Answer:
THE STANDARD HEAT OF NEUTRALIZATION OF THE BASE SODIUM HYDROXIDE BY THE ACID HYDROGEN TRIOXONITRATE V ACID IS -56 kJ / mol.
Explanation:
Volume of 0.3 M NaOh = 100 mL
Volume of 0.3 M HNO3 = 100 mL
Initail temp of NaOH and HNO3 = 35 °C = 35 + 273 K = 308 K
Final temp. of mixture = 37 °C = 37 + 273 K = 310 K
We can make the following assumptions form the question given:
1. specific heat of the reaction mixture is the same as the specific heat of water = 4.2 J/g K
2. the toal mass of the reaction mixture is 200 mL = 200 g since no heat is lost to the calorimeter or surrounding.
3. initail temperature of the reaction mixture is equal to the average temperature of the two reactant solutions
= ( 308 + 308 /2) = 308 K
4. Rise in temeperature for the reaction = 310 -308 K = 2 K
Then the total heat evolved during the reaction = mass * specifc heat capacity * temperature change
Heat = 200 g * 4.2 J/g K * 2 K
Heat = 1680 J
EQUATION FOR THE REACTION
HNO3 + NaOH -------> NaNO3 + H20
From the equation, 1 mole of HNO3 reacts with 1 mole of NaOH to prouce mole of water.

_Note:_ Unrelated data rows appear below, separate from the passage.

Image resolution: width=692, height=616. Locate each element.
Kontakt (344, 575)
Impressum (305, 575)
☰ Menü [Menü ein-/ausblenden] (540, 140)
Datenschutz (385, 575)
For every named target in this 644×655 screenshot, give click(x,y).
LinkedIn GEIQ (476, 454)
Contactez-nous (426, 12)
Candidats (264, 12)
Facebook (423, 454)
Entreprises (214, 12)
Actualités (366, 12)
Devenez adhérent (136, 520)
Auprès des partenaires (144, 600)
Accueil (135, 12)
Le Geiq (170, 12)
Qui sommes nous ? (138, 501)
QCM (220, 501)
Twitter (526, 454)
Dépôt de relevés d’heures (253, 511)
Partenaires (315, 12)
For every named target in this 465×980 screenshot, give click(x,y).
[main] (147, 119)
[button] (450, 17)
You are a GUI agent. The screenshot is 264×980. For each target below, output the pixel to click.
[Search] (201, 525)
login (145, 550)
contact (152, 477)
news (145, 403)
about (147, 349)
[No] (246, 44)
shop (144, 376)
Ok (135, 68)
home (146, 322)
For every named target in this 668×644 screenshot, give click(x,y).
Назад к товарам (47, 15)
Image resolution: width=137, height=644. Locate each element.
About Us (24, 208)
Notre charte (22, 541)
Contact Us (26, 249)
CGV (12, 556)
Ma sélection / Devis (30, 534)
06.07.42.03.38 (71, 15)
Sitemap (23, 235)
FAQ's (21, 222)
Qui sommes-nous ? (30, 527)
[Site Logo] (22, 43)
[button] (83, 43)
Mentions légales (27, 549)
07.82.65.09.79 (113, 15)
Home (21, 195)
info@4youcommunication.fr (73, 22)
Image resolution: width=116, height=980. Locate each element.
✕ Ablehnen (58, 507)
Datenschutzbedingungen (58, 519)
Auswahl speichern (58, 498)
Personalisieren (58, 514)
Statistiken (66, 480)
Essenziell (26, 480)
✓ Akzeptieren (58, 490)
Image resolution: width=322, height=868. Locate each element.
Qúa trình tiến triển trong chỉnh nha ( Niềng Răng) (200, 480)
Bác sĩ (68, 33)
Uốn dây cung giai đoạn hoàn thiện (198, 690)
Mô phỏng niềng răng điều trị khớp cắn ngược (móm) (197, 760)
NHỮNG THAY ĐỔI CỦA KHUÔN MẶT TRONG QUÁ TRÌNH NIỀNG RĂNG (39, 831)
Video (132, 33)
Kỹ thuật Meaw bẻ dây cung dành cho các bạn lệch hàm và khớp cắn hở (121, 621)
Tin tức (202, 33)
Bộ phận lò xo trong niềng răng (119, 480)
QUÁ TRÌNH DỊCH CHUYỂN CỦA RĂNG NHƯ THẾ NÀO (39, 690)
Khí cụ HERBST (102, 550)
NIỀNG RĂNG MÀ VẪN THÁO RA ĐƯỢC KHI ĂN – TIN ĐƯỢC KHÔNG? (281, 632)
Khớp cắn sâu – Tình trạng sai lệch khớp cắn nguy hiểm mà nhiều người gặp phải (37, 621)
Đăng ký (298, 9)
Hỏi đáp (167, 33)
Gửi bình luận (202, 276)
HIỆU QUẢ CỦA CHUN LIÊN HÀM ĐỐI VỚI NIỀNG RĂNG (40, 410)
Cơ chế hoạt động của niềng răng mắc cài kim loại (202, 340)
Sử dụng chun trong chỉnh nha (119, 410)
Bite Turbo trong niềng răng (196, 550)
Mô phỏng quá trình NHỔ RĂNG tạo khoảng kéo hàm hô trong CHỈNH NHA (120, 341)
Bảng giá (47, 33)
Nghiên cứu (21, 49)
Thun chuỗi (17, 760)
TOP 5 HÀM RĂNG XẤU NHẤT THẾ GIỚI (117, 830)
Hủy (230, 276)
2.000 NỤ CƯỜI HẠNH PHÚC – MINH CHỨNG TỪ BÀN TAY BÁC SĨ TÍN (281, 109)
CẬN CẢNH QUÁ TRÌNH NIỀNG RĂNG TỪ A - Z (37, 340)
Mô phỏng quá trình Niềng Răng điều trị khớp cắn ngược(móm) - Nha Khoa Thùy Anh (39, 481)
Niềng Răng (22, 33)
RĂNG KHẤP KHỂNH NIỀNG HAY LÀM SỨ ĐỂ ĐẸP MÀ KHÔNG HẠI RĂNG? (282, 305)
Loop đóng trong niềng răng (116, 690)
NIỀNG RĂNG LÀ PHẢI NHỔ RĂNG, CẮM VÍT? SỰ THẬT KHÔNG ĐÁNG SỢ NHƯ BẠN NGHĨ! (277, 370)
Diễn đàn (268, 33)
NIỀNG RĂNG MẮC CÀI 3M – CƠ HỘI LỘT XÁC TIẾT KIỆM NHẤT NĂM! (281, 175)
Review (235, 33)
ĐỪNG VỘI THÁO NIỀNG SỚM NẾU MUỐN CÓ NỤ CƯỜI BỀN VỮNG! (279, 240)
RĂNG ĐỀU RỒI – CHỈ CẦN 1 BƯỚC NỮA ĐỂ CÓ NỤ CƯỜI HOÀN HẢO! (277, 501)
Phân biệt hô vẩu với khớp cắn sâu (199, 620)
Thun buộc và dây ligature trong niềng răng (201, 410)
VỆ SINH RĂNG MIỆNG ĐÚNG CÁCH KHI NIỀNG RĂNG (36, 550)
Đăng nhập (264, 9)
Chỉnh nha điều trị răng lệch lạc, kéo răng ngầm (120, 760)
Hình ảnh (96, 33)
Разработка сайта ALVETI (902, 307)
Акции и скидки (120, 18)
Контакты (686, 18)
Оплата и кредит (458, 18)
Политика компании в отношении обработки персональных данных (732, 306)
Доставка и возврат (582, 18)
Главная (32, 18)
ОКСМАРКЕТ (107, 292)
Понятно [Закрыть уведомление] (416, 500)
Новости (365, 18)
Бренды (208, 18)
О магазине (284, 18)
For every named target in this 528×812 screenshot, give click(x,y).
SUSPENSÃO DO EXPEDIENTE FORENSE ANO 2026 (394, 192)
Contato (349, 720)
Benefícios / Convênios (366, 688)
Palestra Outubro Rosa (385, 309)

100 mL of 0.5 M HNO3 contains 100 * 0.3 /1000 = 0.03 mole of acid
This result is same for the base NaOH = 0.03 mole of base
So therefore,
0.03 mole of acid will react with 0.03 mole of base to produce 0.03 mole of water to evolved 1680 J of heat energy.
The production of 1 mole of water will evolve 1680 / 0.03 J of heat
= 56 000 J or 56 kJ of heat energy per mole of water.
So therefore, 1the standard heat of neutralization of sodium hydroxide by trioxoxnitrate V acid is -56 kJ/mol.